Art. 79-B O calendário escolar incluirá o dia 20 de novembro como “Dia Nacional da Consciência Negra. (BRASIL, 2003)
Como demonstrado, o texto legal estabelece novos caminhos para a educação escolar, ao voltá-la para as relações étnico-raciais, para o ensino da História e Cultura Afro-Brasileira e Africana, para o estudo da luta dos negros no Brasil e para a cultura negra brasileira e sua formação, no intuito de resgatar a contribuição do povo negro em todas as áreas.

Assim, com a criação da Lei Federal n.˚10.639, em 2003, assume-se do ponto de vista oficial, o caráter de urgência com que as referidas questões deveriam ser executadas e discutidas no interior da escola. No ano seguinte, em 2004, o Conselho Nacional de Educação elaborou parecer2 e exarou resolução3, instituindo as Diretrizes Curriculares Nacionais para a Educação das Relações Étnico-Raciais e para o Ensino de História e Cultura Afro-Brasileira e Africana.

Ainda neste compasso, recentemente, surgiu Proposta Nacional que trata das responsabilidades de cada órgão governamental e sistema de ensino nas ações para implementação da citada Lei, que, atendendo a anseios da sociedade civil, em conjunto com órgãos ministeriais, dá origem, em 2008, ao Plano Nacional de Implementação das Diretrizes Curriculares Nacionais da Educação das Relações Étnico-Raciais e para o Ensino de História e Cultura Afro-Brasileira e Africana – Lei n.˚10.639/2003, cujo propósito é garantir que todo sistema de ensino e instituição educacional cumpram as determinações legais. O Plano reafirma a necessidade de enfrentar todas as formas de preconceito, racismo e discriminação para garantir o direito de aprender e a equidade educacional, a fim de promover uma sociedade mais justa e solidária nos sistemas e escolas.

Vale informar que na ocasião da elaboração e lançamento do Plano, o artigo 26-A da LDB, da Lei em estudo, já havia sido modificado para incluir a história e cultura indígena à afro-brasileira, alterando desta forma o caput e os parágrafos subsequentes, em 10 de março de 2008. Assim, a partir desta data, a Lei n.º 10.639/2003 passa a ter nova redação, incluindo a exigência do estudo da História e Cultura Indígena, Lei Federal n.º 11.645/2008. Contudo, a pesquisa em exame estuda a recepção e aplicação legal referente à temática negra.
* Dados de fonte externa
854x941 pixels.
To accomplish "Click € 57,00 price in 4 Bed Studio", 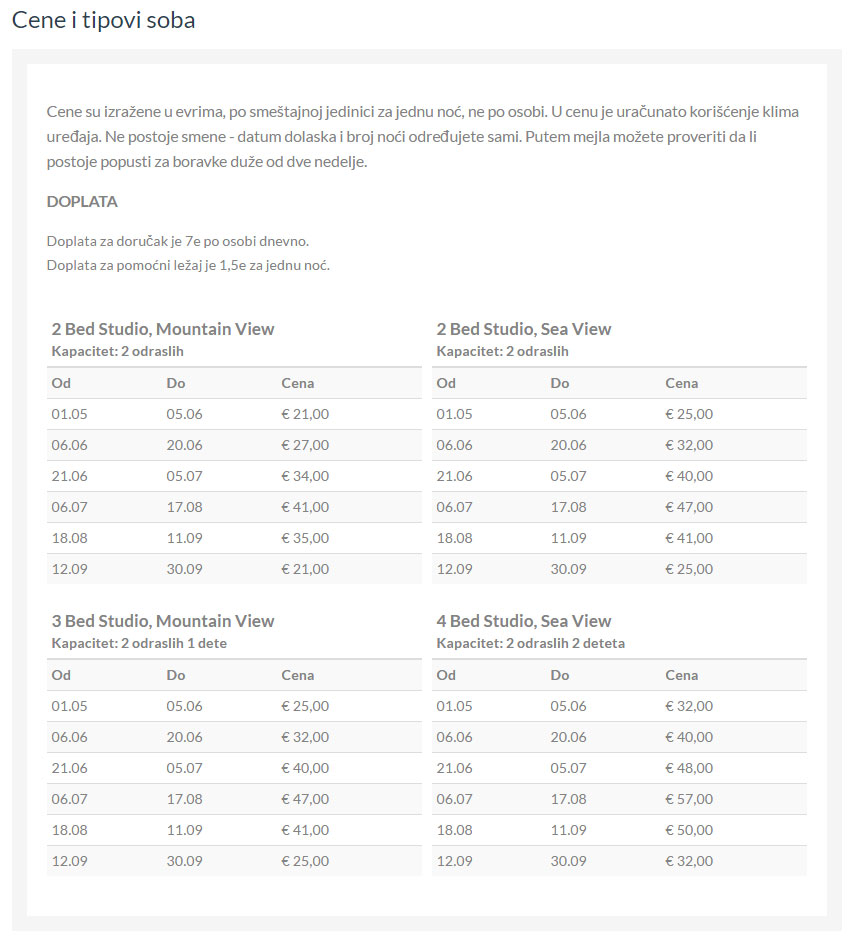I will 689,799.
Saliente-se que o referido Plano reafirma a necessidade de enfrentar todas as formas de preconceito, discriminação e racismo para garantir o direito de aprender e a equidade educacional, salientando a necessidade, inclusive, de as Instituições de Ensino Superior (IES) incluir em seus currículos os conteúdos e disciplinas que versem sobre a educação das relações étnico-raciais.
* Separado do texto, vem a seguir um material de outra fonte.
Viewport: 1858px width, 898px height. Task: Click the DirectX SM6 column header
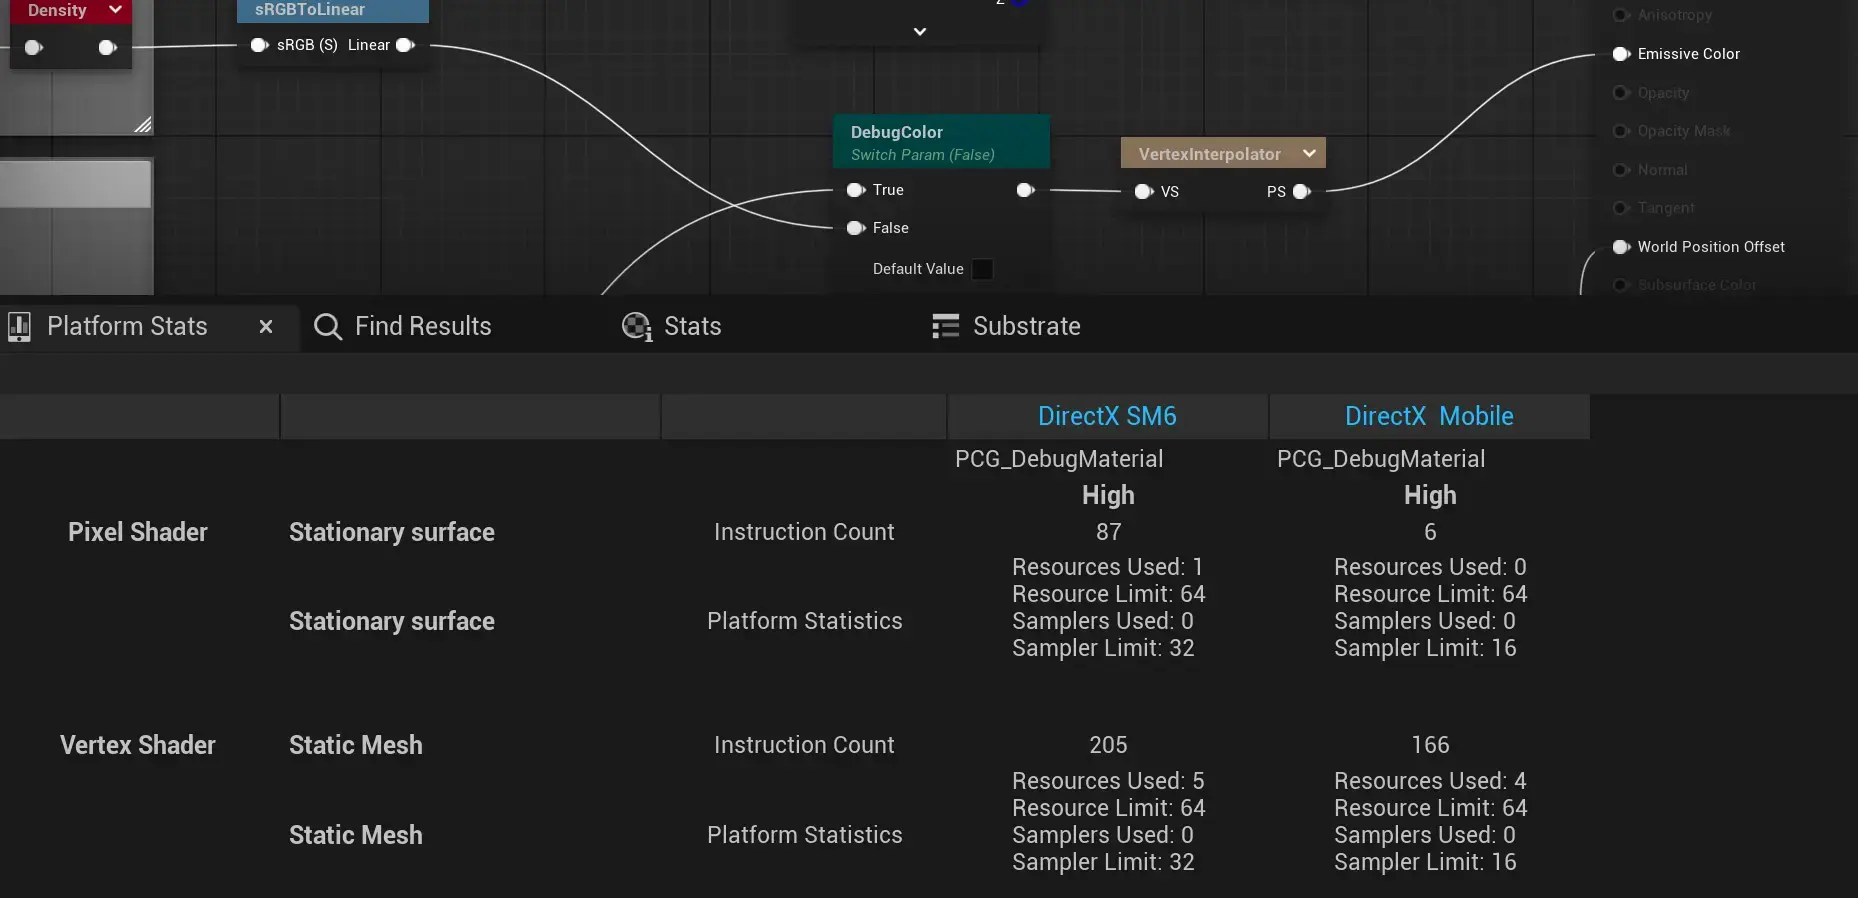(1107, 416)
Por esta razão, faz-se se necessário ressaltar que a Lei, em estudo, constitui-se em elemento essencial na promoção social para a recuperação do negro como agente ativo do processo de formação da sociedade brasileira, cuja imagem, por séculos, foi deturpada e carregada de representações preconceituosas e racistas que se tem configurado nos conteúdos didáticos e no espaço da escola, tendo como sua mais grave consequência: a destruição histórica e social que determinado grupo fez de outro. (BENTO, 2009, p. 44).